Le due, Meredith Whittaker e Claire Stapleton, hanno affidato al sistema di email interno alla società la propria denuncia rivolgendosi così prima di tutti ai colleghi, ed entrambe hanno raccontato di una rappresaglia a livello lavorativo pensata però per non dare a intendere di avere alcunché di ricollegabile alle proteste del 2018. La prima ha raccontato di essere stata recentemente obbligata a interrompere il proprio lavoro relativo all'etica nell'intelligenza artificiale e rinunciare alle posizioni ricoperte all'interno dell'AI Now Institute della New York University, da lei stessa fondato. La seconda ha raccontato invece di essere stata estromessa dal suo ruolo di marketing manager in YouTube, di essersi vista assegnare il proprio lavoro ad altri colleghi e di essersi sentita consigliare di prendersi un periodo di malattia; dopo aver assunto un avvocato — ha concluso — ha riacquistato la sua posizione originale ma è rimasta bloccata in un ambiente di lavoro ostile.

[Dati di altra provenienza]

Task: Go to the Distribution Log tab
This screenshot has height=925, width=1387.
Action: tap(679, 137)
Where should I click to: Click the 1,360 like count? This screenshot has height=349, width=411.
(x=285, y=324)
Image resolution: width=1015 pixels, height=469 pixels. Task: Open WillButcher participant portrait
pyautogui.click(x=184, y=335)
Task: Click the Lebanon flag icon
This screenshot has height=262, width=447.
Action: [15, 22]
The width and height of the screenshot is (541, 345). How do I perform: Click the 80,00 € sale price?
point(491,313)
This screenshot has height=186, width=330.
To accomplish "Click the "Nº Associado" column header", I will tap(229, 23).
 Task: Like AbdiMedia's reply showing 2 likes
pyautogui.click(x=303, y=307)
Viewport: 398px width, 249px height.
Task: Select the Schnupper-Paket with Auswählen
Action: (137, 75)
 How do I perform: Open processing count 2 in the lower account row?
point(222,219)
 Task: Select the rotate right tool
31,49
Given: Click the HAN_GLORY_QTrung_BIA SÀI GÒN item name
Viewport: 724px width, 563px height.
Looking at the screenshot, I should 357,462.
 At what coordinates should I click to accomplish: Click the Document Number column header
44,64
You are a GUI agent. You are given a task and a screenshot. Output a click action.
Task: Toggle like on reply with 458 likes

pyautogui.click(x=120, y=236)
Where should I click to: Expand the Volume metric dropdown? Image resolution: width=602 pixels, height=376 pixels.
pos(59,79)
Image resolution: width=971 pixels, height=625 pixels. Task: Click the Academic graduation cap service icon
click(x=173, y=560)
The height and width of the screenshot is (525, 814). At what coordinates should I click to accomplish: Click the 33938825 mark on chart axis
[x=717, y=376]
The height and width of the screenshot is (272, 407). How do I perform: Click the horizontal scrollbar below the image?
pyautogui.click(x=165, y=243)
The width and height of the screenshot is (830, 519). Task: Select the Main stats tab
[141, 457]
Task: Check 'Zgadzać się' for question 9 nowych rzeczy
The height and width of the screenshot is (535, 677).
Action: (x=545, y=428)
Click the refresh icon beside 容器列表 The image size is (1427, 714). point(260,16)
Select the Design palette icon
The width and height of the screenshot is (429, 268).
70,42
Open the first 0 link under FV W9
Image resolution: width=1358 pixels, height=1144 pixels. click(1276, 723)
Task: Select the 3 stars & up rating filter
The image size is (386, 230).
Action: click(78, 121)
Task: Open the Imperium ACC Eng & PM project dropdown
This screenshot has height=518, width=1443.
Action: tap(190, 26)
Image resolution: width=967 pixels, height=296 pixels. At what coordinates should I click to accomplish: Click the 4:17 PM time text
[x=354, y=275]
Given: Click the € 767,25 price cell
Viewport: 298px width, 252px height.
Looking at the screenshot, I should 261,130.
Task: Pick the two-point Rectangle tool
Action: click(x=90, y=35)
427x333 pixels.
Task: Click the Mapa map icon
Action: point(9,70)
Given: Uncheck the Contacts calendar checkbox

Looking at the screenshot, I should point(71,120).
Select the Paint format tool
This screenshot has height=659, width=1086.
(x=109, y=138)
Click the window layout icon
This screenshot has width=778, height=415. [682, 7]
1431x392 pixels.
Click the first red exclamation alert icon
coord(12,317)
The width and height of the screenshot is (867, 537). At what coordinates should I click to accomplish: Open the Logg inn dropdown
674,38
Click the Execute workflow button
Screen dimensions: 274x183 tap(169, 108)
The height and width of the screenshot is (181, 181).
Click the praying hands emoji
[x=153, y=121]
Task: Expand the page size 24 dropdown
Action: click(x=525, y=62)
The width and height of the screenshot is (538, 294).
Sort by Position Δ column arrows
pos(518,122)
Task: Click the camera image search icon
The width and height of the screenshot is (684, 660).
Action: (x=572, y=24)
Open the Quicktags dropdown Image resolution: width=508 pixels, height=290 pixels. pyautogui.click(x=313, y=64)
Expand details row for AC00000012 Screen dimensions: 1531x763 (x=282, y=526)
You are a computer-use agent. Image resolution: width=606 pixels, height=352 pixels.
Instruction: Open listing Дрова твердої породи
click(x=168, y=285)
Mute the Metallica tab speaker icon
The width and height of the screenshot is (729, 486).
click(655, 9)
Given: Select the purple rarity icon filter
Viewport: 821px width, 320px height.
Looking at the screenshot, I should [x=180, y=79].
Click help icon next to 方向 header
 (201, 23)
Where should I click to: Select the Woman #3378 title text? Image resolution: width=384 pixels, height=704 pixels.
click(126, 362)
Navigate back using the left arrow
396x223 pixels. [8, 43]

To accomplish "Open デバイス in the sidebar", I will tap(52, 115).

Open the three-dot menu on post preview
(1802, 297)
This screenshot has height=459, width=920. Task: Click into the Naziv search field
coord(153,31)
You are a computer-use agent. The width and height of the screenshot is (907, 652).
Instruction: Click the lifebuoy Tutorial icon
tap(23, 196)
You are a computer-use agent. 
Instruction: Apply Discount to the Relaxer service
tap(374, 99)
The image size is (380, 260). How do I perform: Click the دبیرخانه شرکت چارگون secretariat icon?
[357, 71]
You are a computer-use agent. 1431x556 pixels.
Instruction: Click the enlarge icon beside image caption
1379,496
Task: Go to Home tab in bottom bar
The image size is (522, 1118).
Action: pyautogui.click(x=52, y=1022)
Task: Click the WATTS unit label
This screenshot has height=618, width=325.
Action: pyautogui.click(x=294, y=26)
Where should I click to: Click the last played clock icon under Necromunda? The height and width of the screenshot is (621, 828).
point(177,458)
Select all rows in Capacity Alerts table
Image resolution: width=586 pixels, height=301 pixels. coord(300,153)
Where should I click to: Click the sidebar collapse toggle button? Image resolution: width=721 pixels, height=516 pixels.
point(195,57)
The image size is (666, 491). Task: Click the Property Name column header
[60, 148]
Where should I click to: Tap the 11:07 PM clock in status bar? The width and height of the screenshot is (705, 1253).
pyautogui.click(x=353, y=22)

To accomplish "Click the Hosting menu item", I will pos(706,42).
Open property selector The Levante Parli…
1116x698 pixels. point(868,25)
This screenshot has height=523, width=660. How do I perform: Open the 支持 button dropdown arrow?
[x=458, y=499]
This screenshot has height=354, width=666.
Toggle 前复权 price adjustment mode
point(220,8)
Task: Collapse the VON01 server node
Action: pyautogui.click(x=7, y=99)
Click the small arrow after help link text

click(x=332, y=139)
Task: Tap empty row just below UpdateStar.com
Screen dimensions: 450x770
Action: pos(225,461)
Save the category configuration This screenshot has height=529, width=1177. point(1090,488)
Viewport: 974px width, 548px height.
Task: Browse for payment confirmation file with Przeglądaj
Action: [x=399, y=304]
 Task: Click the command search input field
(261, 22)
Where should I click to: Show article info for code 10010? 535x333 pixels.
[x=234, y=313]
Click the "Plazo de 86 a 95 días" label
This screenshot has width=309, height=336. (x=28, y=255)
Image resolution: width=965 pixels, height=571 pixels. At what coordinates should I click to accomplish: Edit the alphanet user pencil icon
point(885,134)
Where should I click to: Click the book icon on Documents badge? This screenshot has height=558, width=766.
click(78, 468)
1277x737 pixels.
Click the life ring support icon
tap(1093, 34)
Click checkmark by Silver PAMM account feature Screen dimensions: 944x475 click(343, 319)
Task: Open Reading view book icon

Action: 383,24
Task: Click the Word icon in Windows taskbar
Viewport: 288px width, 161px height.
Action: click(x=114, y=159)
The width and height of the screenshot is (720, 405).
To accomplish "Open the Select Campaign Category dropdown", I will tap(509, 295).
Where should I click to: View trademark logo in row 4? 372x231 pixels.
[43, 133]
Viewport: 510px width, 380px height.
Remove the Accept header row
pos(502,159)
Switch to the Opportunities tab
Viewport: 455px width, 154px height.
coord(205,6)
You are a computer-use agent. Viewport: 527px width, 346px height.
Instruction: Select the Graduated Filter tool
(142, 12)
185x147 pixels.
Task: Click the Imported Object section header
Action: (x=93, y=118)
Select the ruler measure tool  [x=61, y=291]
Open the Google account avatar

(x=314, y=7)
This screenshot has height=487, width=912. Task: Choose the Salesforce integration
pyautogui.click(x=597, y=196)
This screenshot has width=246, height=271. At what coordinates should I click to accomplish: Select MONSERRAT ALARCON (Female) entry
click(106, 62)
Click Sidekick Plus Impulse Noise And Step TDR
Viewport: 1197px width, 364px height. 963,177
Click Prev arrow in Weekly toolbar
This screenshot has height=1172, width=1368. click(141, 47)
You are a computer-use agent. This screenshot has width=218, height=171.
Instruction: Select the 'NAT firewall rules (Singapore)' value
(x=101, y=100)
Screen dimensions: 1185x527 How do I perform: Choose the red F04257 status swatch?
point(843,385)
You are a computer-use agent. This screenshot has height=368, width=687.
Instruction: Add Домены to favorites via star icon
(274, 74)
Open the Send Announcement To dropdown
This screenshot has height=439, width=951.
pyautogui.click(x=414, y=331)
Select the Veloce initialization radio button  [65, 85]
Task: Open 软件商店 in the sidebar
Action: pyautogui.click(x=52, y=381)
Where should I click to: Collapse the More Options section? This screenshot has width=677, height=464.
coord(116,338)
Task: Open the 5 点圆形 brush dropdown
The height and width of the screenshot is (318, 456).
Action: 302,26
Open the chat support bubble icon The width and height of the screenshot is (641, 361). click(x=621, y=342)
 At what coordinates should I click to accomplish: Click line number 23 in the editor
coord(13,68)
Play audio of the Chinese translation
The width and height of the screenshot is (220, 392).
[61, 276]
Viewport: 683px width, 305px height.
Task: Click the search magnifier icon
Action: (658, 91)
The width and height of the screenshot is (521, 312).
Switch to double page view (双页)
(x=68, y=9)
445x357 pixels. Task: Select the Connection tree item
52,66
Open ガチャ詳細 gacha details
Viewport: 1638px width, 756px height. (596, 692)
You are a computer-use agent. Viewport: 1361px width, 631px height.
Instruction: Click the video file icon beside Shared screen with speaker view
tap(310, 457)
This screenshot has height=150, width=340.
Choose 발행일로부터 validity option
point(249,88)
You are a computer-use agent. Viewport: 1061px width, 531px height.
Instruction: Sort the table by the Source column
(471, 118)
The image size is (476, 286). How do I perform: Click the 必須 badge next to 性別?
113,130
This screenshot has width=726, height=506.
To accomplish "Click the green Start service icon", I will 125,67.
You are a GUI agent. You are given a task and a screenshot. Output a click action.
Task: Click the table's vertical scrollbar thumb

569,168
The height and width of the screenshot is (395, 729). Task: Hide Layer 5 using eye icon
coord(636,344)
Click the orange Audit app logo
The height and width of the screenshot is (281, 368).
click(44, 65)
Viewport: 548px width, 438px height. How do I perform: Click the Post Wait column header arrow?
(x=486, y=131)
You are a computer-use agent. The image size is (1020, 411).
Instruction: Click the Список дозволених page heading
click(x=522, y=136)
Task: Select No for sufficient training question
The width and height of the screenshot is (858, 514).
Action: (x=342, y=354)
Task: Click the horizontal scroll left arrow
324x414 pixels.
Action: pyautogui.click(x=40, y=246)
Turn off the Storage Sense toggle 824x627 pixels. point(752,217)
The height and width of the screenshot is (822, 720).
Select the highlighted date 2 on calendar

Nella lettera, firmata da altri dieci dipendenti oltre alle due protagoniste degli eventi raccontati, si legge che "Google conserva una cultura della ritorsione, troppo spesso indirizzata a imporre un bavaglio a donne, persone di colore e minoranze di genere. Questo tipo di ritorsione non è sempre palese, anzi è spesso diluita nel tempo ed estenuante, fatta di colloqui gelidi, manipolazioni, progetti cancellati dal nulla, rifiuti e declassamenti: comportamenti insomma perpetrati per far credere alle vittime che il problema non consiste nell'aver protestato contro l'azienda ma semplicemente nel fatto che non valgono abbastanza". Google dal canto suo ha già respinto ogni accusa. Nelle parole di un suo portavoce, la società ha affermato di aver sempre "proibito le ritorsioni sul posto di lavoro e condotto regolari indagini dopo accuse del genere"; per quel che riguarda la vicenda in esame Google ha dichiarato inoltre che "non si tratta di casi di ritorsione", e che "a impiegati e gruppi di lavoro vengono costantemente assegnate nuove mansioni, affinché la società possa stare al passo con le esigenze del mercato".